[Data records Boundary: Start]

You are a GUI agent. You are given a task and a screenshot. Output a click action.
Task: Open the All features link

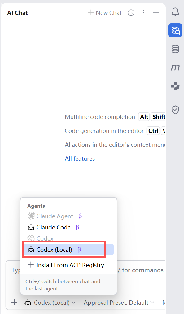[x=80, y=159]
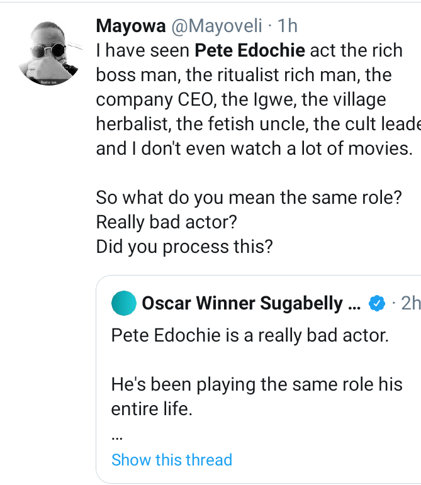
Task: Click the "Really bad actor?" line
Action: [x=167, y=223]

[Data records Boundary: End]

▶ _The task_: When a record holds a picture, leave that picture out; copy the rest verbatim.

▶ _Solution to this exercise_:
You are a GUI agent. You are given a task and a screenshot. Output a click action.
Task: Open the All features link

[x=80, y=159]
Task: Click the "Really bad actor?" line
Action: [x=167, y=223]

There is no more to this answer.